- [Exercise objective]
Below are the records. Retype, exactly, the lines from the first through the line with "The image size is (1440, 660).", and leave out the pictures.
***
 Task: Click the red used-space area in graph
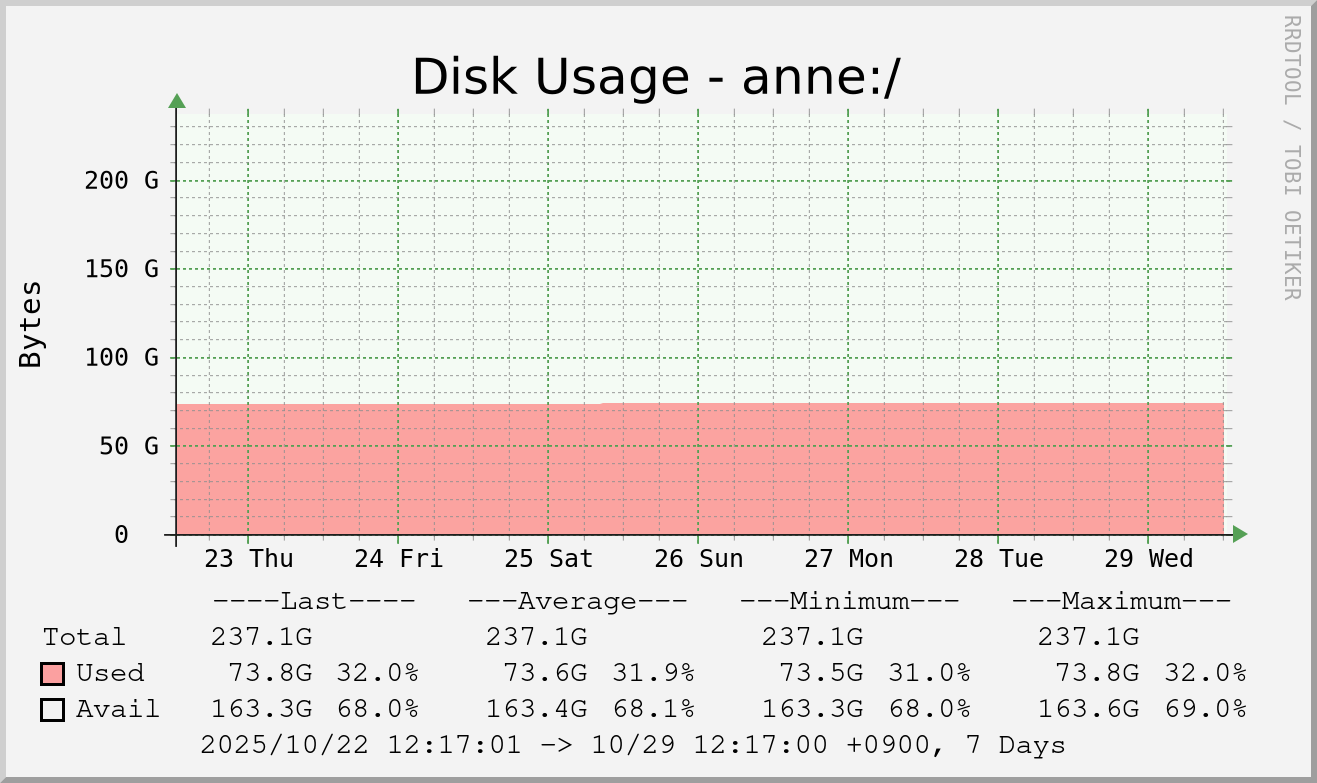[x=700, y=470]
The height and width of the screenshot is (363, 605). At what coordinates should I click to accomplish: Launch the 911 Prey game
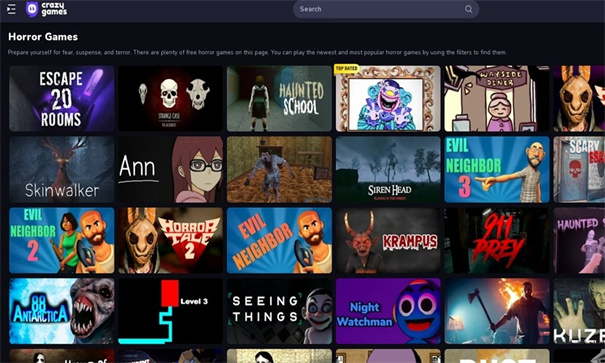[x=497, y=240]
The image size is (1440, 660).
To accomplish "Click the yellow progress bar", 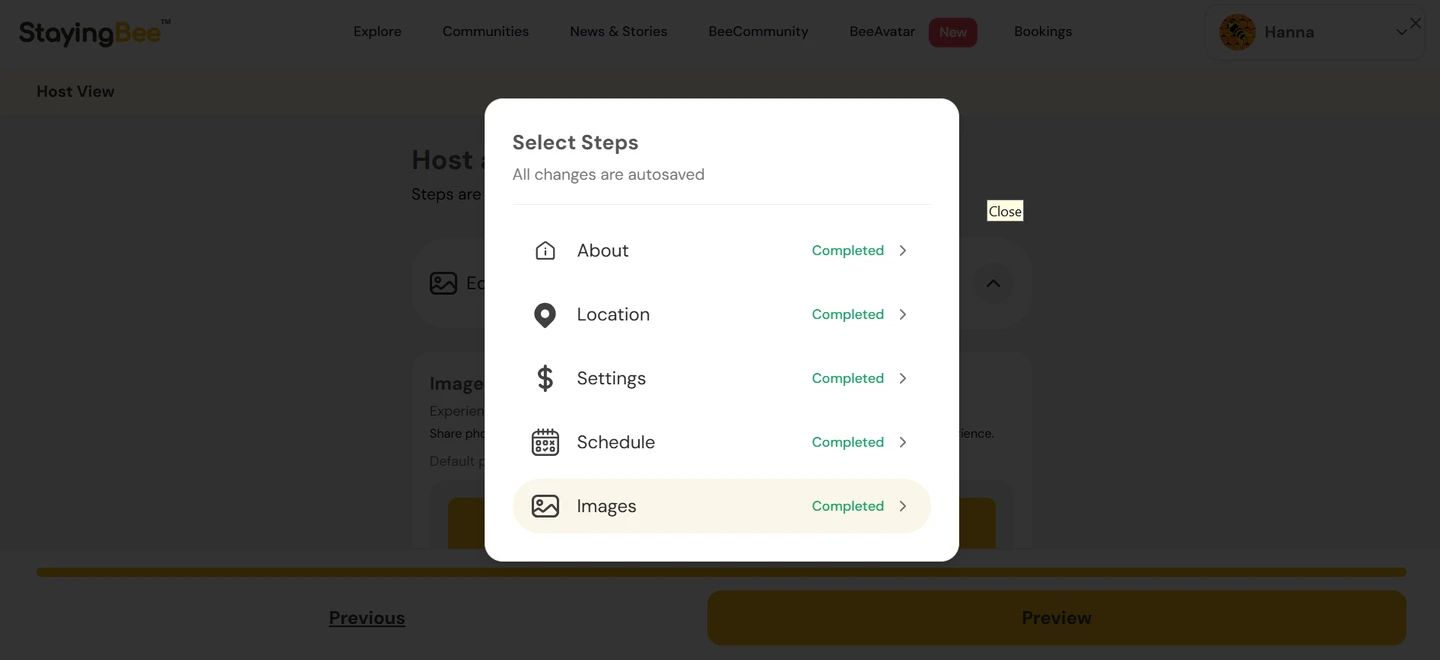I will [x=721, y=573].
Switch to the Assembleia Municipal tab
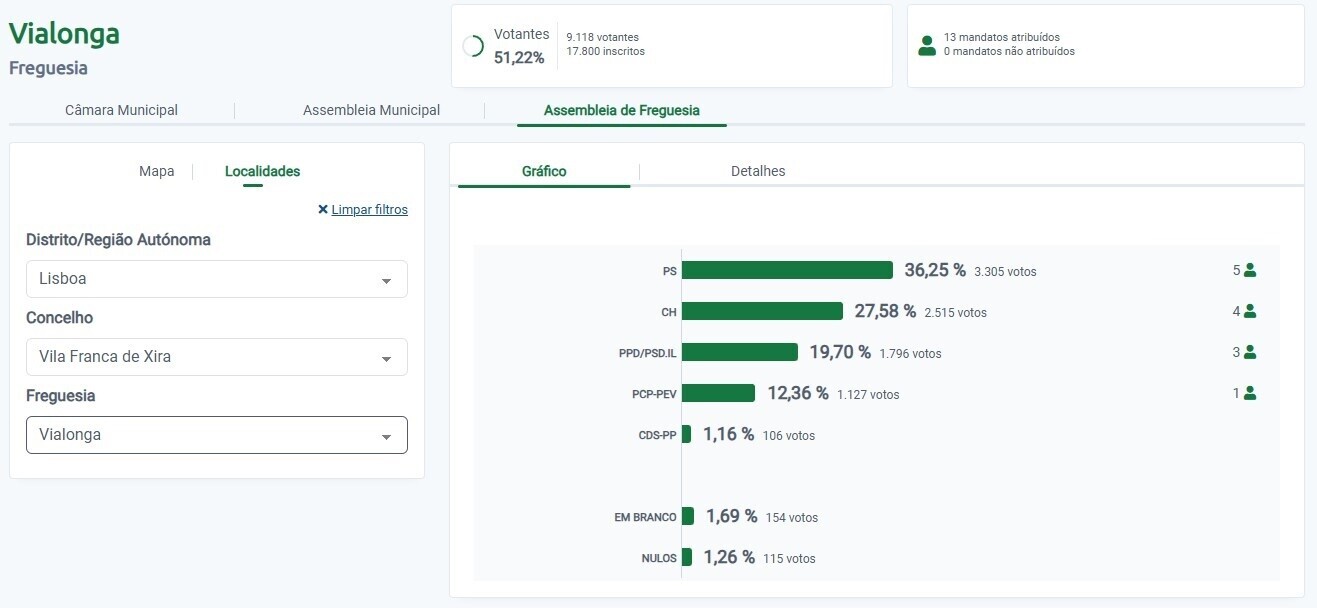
***
- [Answer to the exercise]
 Task: Click the red used-space area in graph
[x=700, y=470]
The height and width of the screenshot is (363, 605). At what coordinates should I click to accomplish: Launch the 911 Prey game
[x=497, y=240]
The image size is (1440, 660).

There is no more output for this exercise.